The pair were ordered to pay $871.70 plus $39 in court costs after neighbor Wanita Renea Young, 49, filed a lawsuit complaining that the unsolicited cookies, left at her house after the girls knocked on her door, had triggered an anxiety attack that sent her to the hospital the next day.

Taylor Ostergaard, then 17, and Lindsey Jo Zellitte, 18, paid the judgment on Thursday after a small claims court ruling by La Plata County Court Judge Doug Walker, a court clerk said on Friday.
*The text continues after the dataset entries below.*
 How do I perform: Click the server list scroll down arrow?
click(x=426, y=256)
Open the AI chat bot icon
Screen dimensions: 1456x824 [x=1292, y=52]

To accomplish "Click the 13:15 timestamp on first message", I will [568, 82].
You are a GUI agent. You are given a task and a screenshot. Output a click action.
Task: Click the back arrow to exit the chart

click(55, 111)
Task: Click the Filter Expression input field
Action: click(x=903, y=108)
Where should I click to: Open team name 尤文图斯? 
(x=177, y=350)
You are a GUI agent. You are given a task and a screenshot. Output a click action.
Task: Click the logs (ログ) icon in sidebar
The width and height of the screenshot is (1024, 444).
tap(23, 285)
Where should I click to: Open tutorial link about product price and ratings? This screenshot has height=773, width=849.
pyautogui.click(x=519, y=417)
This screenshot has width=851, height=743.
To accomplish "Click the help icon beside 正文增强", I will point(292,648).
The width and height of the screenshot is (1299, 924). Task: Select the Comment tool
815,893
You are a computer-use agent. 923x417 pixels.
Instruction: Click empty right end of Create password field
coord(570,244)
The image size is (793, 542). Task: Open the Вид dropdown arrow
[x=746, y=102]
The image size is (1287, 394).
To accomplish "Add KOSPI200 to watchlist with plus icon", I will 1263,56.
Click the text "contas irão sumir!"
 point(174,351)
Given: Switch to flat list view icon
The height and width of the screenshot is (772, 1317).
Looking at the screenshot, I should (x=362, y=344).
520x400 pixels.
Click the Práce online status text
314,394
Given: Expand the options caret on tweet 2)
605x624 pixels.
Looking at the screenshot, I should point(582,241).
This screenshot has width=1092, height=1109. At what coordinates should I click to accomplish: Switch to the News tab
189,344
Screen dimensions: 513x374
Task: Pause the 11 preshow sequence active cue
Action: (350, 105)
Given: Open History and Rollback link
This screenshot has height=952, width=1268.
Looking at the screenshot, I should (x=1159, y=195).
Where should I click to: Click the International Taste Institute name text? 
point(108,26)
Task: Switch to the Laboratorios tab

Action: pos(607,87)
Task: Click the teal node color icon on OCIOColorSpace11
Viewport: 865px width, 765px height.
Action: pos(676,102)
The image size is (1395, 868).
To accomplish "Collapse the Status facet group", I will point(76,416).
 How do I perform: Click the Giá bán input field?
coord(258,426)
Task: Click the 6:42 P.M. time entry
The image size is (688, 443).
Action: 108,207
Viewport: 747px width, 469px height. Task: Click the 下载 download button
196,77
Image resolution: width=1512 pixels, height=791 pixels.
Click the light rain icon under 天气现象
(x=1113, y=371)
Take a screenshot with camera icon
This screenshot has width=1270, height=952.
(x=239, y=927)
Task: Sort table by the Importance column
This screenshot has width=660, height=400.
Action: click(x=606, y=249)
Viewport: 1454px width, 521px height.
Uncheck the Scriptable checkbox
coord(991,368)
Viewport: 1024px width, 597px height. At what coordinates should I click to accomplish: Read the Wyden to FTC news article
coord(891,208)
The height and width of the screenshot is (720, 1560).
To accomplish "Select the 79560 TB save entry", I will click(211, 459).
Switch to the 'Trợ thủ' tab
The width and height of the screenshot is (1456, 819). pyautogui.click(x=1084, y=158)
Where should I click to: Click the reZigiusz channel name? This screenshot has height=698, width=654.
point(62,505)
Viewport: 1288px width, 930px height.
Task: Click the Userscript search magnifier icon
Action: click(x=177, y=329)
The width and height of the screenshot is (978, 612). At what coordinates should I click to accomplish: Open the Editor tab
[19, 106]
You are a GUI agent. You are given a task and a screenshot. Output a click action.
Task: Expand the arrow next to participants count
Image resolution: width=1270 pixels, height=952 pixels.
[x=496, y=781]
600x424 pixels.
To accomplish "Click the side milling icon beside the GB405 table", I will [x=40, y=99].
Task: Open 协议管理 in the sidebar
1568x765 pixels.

The girls baked cookies as a surprise for several of their rural Colorado neighbors on July 31 and dropped off small batches on their porches, accompanied by red or pink paper hearts and the message: "Have a great night."

The Denver Post newspaper reported on Friday that the girls had decided to stay home and bake the cookies rather than go to a dance where there might be cursing and drinking.

It reported that six neighbors wrote letters entered as evidence in the case thanking the girls for the cookies.

But Young said she was frightened because the two had knocked on her door at about 10:30 p.m. and run off after leaving the cookies.

She went to a hospital emergency room the next day, fearing that she had suffered a heart attack, court records said.

The judge awarded Young her medical costs, but did not award punitive damages. He said he did not think the girls had acted maliciously but that 10:30 was fairly late at night for them to be out._


----------



## aquariumfishguy (Jan 18, 2005)

And we wonder why today's youth is so troubled... 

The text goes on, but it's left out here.